Les idées et les façons de penser de l’Antiquité cheminent jusqu’au Moyen Âge et à la Renaissance, une histoire ponctuée de points de rupture liés à des inventions techniques telles que le microscope. Une pluralité de théories de la vie cohabitent au XIIe siècle. D’un côté, des conceptions mécanistes amènent à critiquer l’idée d’une âme végétative et cherchent à réduire le phénomène de la vie à du mouvement. Ainsi Descartes ne reconnaît pas de vie aux plantes, au motif qu’elles sont dénuées de chaleur. De l’autre côté, certaines recherches s’intéressent à la classification des êtres et voient de la vie partout, à des degrés de perfection différents. « Les minerais, avec leurs filons comparés aux racines des plantes, sont considérés comme vivants à cette époque. » Dans un autre registre encore, la découverte de l’Amérique amène à celle de racines et de plantes inconnues. L’idée fait son chemin de développer de nouveaux médicaments à partir de ces végétaux, dont on espère que les vertus pharmaceutiques pourront endiguer des fléaux comme la syphilis.

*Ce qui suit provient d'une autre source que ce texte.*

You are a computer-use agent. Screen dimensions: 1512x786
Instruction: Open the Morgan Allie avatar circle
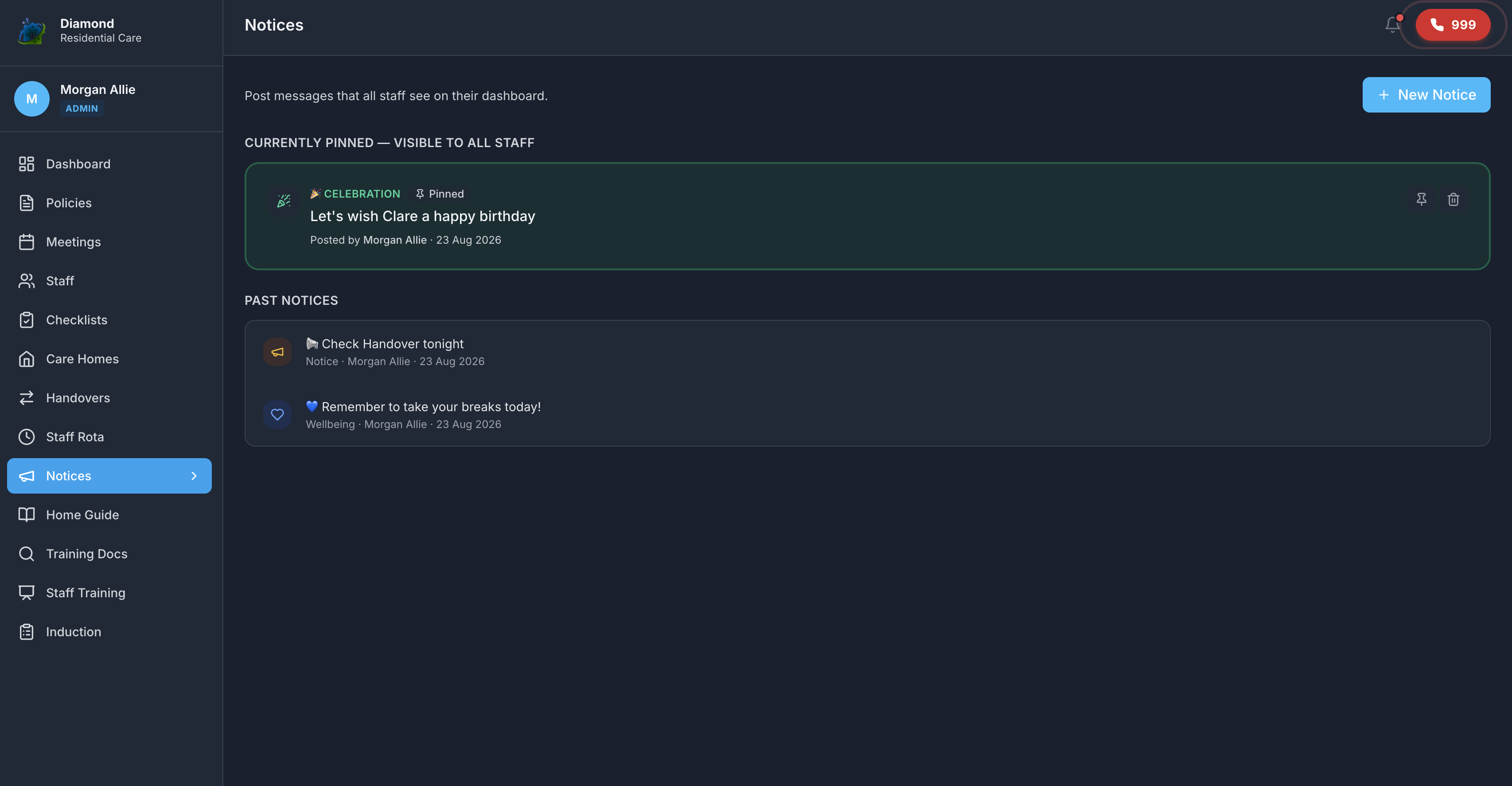pos(32,99)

Ces idées, pensées, croyances et recherches foisonnantes sont à l’étude dans le projet PHUTAM¹. Elles sont à l’origine de l’animation de réseaux de recherches, de l’organisation de conférences et de colloques internationaux, dont le dernier, Analogie et modèles végétaux en médecine, s’est tenu à Besançon en octobre 2019. Elles devraient mener à la création d’un master Humanités médicales à l’UFC : son originalité tiendra à son lien avec l’environnement.
¹ Projet financé par le programme Chrysalide UFC 2019, une collaboration entre les laboratoires Logiques de l’agir et Chrono-environnement, associant également des chercheurs de l’université de Chicago et du Centre Jean Pépin (Paris).